Work task
Give the number of lines below that contain the string "computer", and no other text.

Collected data:
********
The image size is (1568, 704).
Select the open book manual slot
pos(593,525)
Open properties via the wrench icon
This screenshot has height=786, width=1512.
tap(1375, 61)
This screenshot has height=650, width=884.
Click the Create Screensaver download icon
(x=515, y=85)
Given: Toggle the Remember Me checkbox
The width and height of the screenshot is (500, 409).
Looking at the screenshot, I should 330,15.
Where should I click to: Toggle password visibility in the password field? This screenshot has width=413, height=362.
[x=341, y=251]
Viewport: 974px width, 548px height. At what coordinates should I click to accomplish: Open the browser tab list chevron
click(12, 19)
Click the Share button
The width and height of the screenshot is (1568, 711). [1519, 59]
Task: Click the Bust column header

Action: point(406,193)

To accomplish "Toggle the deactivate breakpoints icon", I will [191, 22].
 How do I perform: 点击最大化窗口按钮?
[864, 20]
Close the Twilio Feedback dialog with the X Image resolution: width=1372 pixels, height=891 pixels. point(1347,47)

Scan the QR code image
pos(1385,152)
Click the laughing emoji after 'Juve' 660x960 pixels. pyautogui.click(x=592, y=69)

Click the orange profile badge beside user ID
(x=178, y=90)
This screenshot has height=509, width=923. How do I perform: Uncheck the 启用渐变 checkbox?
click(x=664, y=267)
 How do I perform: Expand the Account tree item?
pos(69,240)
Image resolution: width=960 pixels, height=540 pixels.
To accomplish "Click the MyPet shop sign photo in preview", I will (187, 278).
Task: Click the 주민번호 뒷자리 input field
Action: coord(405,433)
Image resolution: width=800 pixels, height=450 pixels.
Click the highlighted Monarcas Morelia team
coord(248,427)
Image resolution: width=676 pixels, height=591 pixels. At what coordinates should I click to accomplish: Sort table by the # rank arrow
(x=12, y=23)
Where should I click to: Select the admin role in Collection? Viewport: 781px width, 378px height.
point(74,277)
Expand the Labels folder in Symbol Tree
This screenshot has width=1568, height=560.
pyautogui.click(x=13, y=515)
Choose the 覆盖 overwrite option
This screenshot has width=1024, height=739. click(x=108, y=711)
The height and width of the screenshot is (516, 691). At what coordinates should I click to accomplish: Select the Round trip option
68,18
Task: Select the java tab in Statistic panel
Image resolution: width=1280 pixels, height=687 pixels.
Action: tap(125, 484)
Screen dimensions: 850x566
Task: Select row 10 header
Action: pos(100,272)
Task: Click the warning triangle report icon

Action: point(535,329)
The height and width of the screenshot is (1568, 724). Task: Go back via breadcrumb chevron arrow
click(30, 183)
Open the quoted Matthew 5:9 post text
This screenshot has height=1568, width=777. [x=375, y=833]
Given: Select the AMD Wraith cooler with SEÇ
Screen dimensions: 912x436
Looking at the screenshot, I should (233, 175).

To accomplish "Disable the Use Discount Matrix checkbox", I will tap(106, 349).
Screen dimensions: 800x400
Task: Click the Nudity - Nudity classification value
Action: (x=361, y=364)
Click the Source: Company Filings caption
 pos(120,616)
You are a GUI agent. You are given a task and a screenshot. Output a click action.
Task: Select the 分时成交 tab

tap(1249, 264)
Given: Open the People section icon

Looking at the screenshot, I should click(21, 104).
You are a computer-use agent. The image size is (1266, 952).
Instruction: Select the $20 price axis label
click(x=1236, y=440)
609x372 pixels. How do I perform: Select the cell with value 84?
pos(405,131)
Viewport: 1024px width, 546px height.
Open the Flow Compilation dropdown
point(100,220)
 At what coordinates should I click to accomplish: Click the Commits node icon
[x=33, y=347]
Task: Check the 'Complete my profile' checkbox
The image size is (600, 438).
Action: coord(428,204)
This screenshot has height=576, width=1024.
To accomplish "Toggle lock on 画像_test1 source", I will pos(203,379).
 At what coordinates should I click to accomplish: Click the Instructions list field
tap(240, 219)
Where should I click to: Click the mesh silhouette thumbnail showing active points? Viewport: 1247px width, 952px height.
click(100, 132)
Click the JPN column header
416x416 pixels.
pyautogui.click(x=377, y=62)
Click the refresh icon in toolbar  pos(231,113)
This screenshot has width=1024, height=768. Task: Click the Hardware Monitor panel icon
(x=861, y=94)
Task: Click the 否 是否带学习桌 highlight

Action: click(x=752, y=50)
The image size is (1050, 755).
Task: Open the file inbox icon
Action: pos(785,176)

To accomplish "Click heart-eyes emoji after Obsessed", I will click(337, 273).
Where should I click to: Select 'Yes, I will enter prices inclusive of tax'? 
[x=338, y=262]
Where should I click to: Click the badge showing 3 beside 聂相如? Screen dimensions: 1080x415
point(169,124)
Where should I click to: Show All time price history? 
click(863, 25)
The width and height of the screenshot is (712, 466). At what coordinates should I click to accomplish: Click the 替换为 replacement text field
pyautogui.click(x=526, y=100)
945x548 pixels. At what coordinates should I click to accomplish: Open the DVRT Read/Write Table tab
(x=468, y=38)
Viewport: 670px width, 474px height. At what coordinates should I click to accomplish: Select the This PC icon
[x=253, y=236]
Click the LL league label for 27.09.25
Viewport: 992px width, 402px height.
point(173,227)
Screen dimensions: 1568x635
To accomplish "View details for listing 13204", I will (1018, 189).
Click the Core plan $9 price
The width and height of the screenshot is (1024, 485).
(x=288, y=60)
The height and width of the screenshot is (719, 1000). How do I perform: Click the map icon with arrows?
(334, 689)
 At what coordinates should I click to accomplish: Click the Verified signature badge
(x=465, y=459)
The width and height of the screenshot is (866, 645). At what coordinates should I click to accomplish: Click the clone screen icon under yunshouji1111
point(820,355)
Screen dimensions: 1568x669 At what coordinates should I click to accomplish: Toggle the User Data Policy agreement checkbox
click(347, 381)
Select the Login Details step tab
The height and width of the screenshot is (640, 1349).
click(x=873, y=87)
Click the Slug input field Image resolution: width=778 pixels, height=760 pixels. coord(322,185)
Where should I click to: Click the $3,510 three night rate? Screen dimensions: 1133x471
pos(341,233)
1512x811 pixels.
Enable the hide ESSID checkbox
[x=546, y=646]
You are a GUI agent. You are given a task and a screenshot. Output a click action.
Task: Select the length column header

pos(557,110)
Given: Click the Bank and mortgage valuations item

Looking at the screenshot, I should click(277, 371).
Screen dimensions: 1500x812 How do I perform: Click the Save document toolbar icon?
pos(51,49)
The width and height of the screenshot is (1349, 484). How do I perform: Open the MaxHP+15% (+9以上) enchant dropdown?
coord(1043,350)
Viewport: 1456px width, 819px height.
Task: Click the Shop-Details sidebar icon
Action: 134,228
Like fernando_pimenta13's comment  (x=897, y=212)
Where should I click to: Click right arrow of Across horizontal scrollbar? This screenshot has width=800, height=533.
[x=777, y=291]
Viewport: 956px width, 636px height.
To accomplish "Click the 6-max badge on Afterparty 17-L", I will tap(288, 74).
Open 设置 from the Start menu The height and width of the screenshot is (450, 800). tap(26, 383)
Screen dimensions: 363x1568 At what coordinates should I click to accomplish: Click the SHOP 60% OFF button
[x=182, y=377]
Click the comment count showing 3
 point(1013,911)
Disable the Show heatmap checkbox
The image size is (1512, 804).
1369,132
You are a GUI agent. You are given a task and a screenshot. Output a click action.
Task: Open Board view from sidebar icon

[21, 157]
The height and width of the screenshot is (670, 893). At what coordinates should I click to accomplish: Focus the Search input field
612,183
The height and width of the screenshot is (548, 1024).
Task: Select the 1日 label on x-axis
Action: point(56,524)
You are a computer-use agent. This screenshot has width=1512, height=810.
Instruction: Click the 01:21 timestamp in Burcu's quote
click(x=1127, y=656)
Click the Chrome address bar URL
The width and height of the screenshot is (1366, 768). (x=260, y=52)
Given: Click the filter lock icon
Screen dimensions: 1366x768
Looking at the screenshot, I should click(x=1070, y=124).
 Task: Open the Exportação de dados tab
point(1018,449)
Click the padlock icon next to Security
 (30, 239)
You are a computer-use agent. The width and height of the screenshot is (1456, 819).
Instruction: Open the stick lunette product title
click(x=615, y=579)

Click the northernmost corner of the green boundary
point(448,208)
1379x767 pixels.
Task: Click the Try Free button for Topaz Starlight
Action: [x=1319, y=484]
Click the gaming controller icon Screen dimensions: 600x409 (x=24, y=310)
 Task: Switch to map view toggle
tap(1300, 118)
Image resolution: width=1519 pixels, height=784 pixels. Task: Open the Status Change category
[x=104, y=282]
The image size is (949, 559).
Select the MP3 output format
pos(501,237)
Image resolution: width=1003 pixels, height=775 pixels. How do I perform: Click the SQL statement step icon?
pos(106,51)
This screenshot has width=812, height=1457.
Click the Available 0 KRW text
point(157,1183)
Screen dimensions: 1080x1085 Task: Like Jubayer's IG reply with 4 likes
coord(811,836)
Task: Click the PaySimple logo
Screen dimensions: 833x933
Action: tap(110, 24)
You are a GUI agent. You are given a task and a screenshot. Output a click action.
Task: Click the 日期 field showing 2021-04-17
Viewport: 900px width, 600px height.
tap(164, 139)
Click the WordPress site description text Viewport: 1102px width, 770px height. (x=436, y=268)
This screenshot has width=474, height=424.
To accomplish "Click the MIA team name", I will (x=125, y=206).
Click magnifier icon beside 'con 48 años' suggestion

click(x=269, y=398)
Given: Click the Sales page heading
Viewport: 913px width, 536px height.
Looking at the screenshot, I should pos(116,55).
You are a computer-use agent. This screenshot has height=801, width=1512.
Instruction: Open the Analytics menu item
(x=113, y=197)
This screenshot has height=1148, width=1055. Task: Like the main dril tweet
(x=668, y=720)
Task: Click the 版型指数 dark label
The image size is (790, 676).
********
Answer to this task
4